Data science#
Data science is a field that uses scientific methods, processes, algorithms and systems to extract knowledge and insights from the structured and unstructured data.
Data processing#
There are methods for preparing data for model fitting that can improve the final model’s performance.
Standartization#
Standartization: Makes the mean value of the data 0 and hte strandard deviation 1.
Sometimes confusion arises regarding the terms standardization and normalization. Normalization involves adjusting data to a fixed range.
The following benefits result from performing the standardization:
Better Interpretability of the model.
Prevention of Model Biases to the fiatures with higher scale.
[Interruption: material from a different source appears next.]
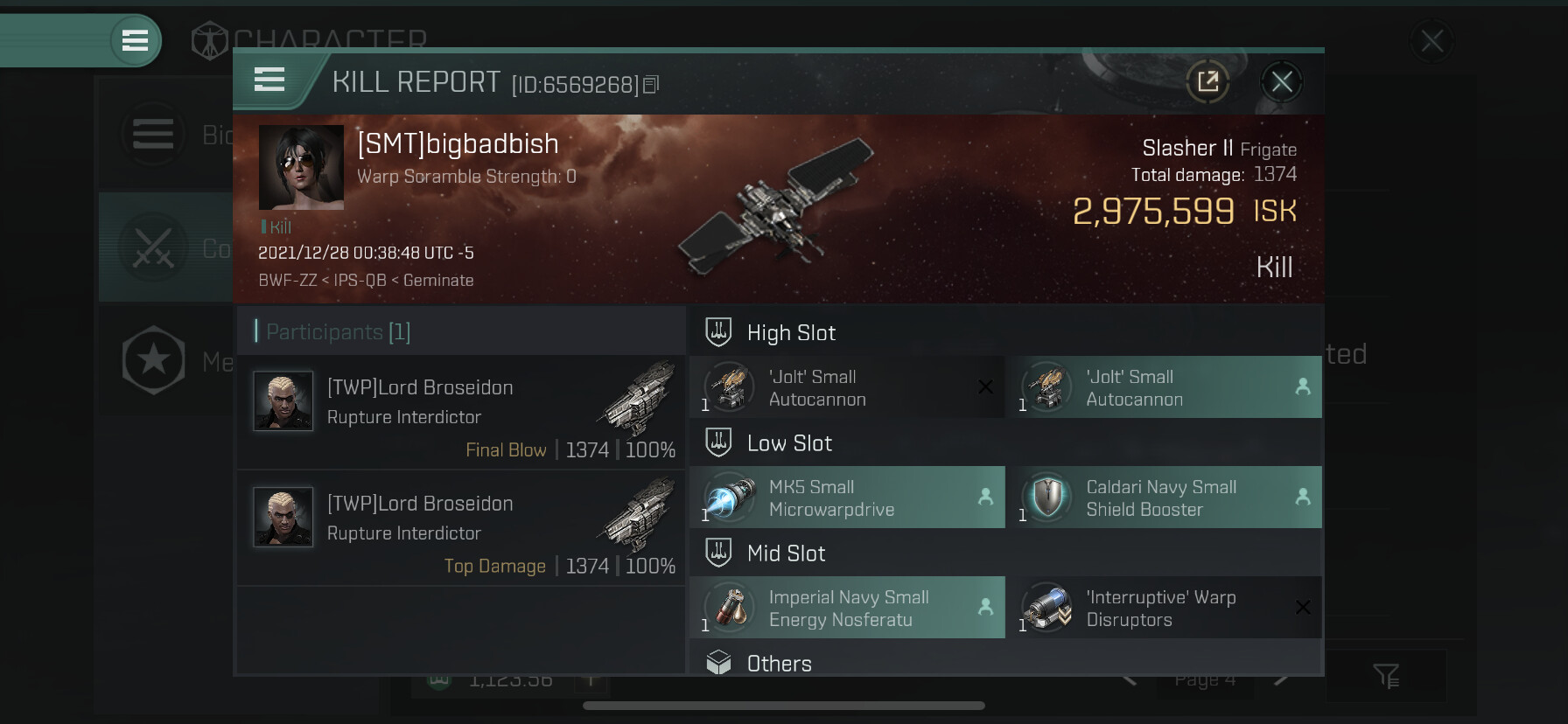The height and width of the screenshot is (724, 1568).
Task: Collapse the Low Slot section
Action: (x=1005, y=443)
Enhanced Convergence: makes the values of a loss function is more controllable.
There are methods that certainly require the standardization of the data:
Liear Models.
Support Vector Machines (SVM).
K-Nearest Neighbours (KNN).
Neural networks.
Categorical encoding#
Most of the machine learning approaches do not allow the use of categorical features. However, there are approaches that can convert them into a numerical form:
One-Hot Encoding: Create a binary variable for each category. The variable takes a value of 1 if the corresponding value appears in the original column and 0 otherwise.
Label encoding: Assigns an integer to each category.
Target encoding: Assigns a signle value to the target values that corresponds to the encoded category.
Embeddings: Assigns a special vector to each category that considers the relationships between the encoded categories.
Splitting data#
A crusial step in validating the machine learning model is splitting the data: the model is trained on the one split and validated on the other. This approach allows ensures that the model’s good performance isn’t just due to overfitting - memorizing the entire training dataset - but rather, it’s due to the identification of general rules that accurately describe the process under consideration.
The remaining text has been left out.